*** Given data

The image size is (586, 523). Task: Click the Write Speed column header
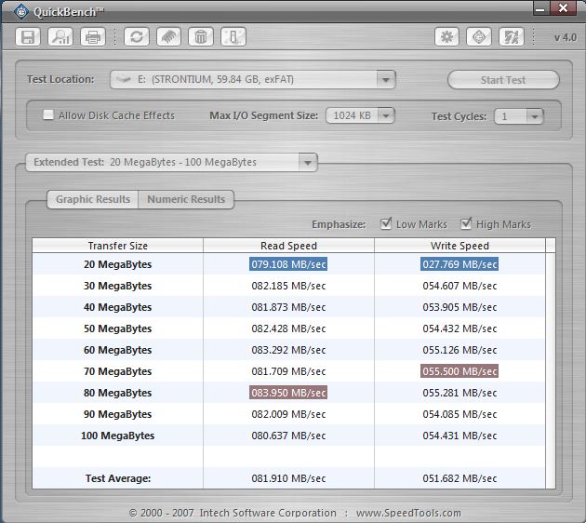[x=459, y=246]
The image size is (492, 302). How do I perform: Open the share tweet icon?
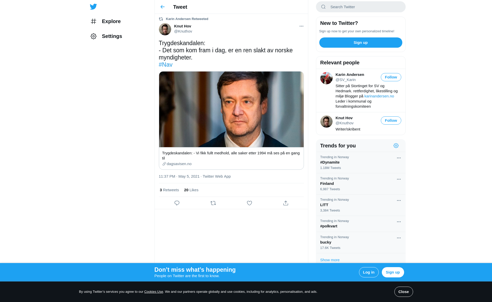(286, 203)
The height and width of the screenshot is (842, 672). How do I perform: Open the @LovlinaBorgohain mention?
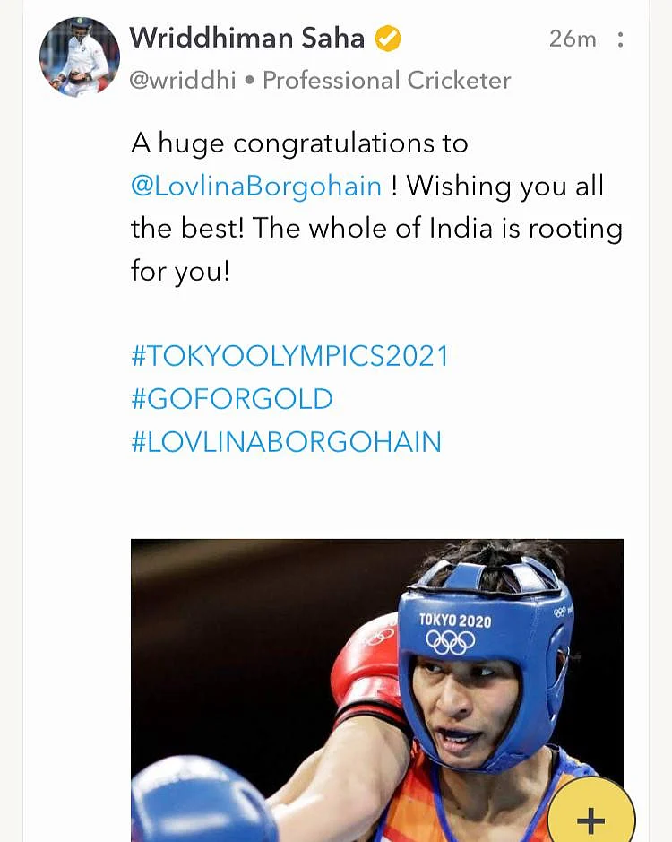(x=256, y=187)
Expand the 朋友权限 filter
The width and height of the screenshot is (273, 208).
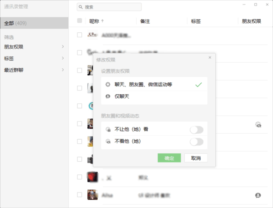tap(63, 46)
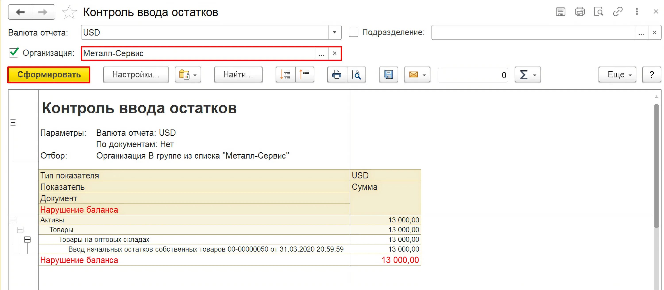Click the Сформировать button

[49, 75]

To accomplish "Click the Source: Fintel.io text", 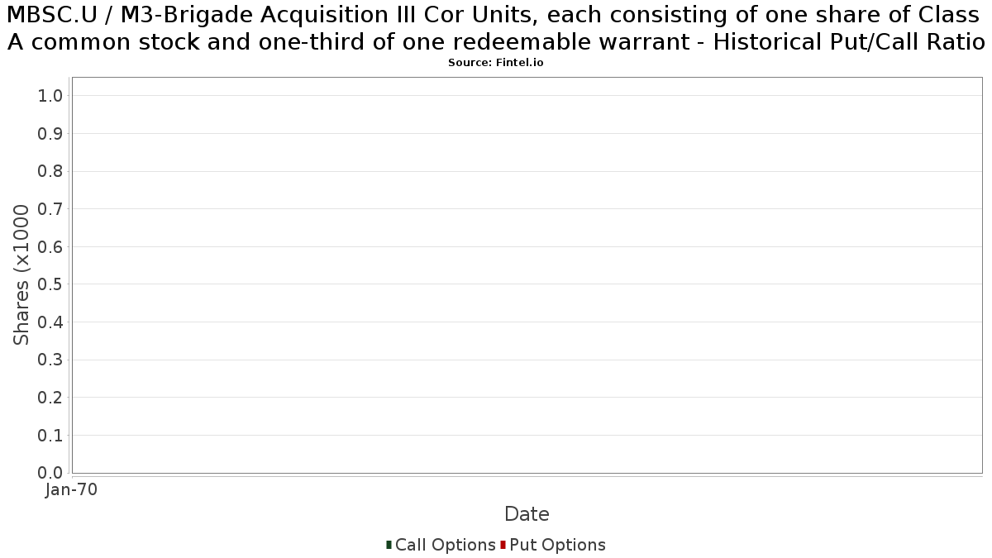I will [x=496, y=63].
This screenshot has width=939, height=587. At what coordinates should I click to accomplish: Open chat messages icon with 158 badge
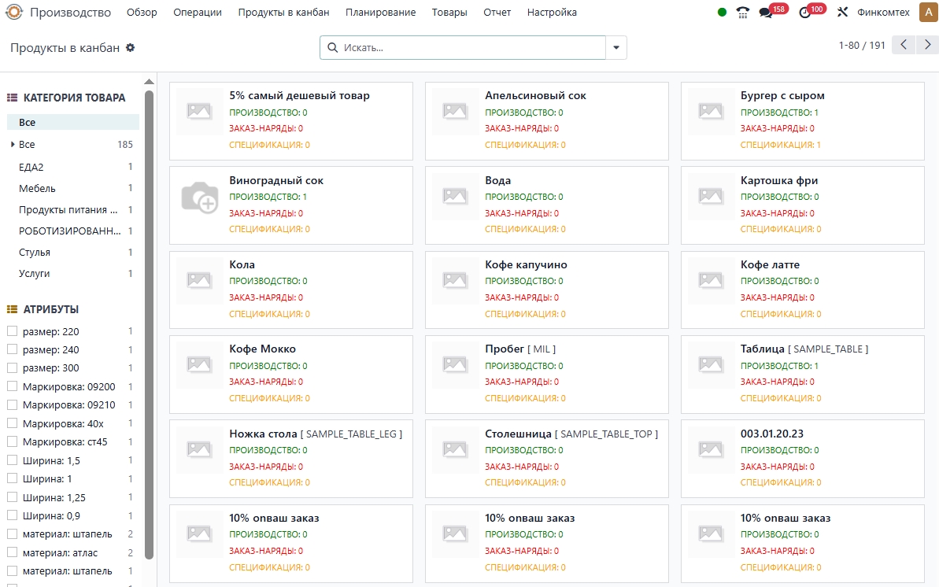click(766, 13)
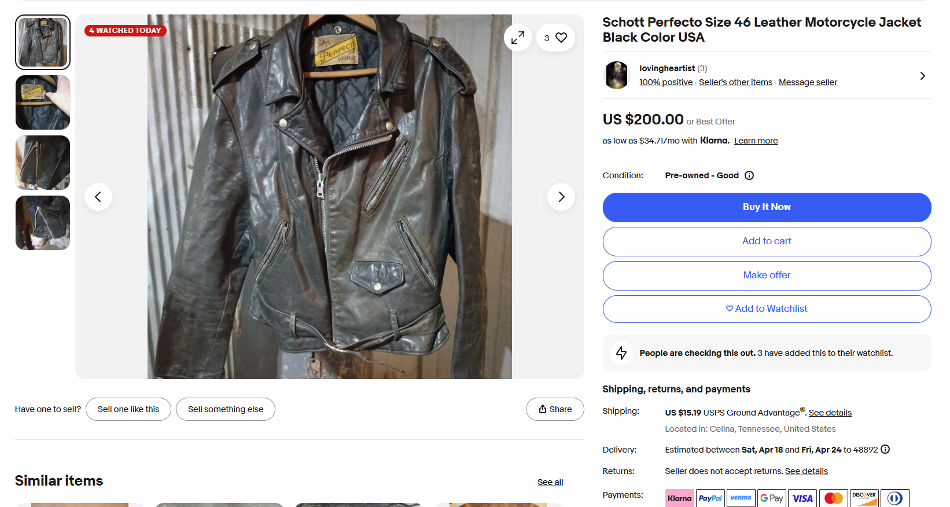Select the PayPal payment icon
Viewport: 950px width, 507px height.
[710, 498]
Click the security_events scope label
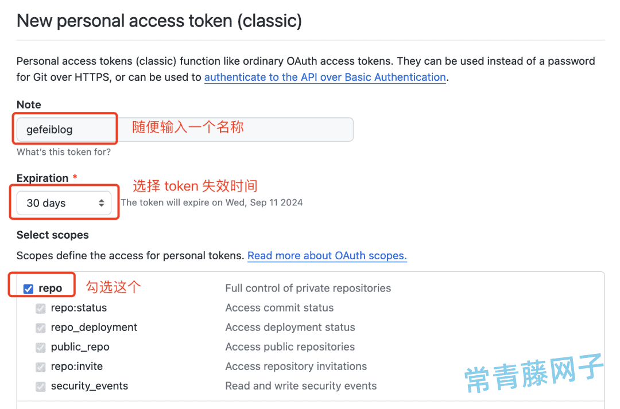 (x=90, y=385)
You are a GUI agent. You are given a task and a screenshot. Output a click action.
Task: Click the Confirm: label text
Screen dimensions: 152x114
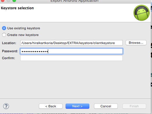coord(8,58)
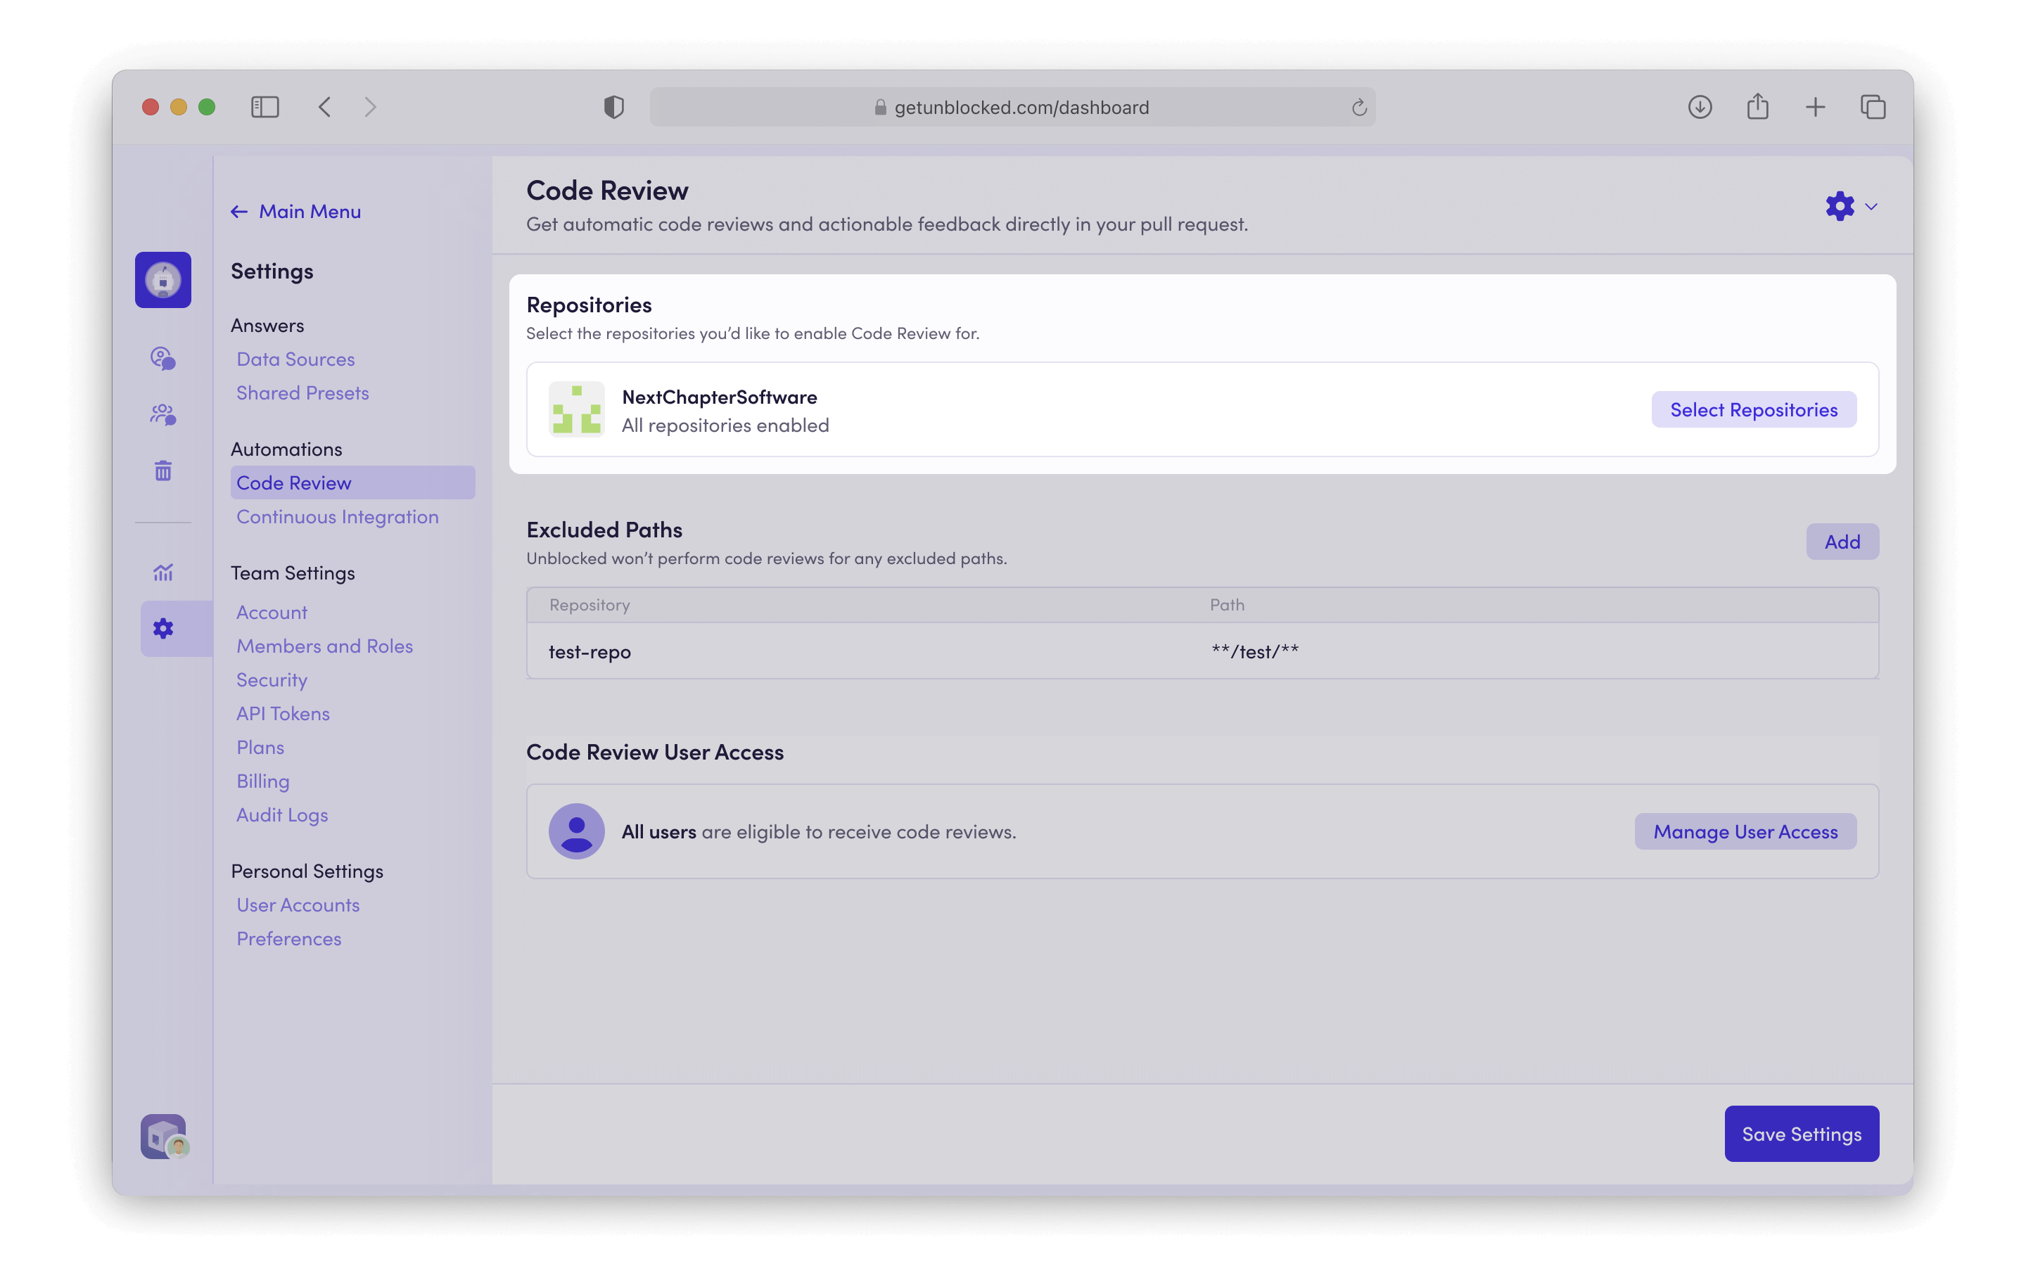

******

# Stated task
Swap "tweet" for "post" in everything from the line containing "The image size is (492, 302)." down to the line containing "(x=256, y=187)", leaving all else unchanged. Return only those lines, without the pictures.

# Solution to this task
The image size is (492, 302). How do I perform: Open the share post icon?
(286, 203)
The height and width of the screenshot is (842, 672). How do I perform: Open the @LovlinaBorgohain mention?
(x=256, y=187)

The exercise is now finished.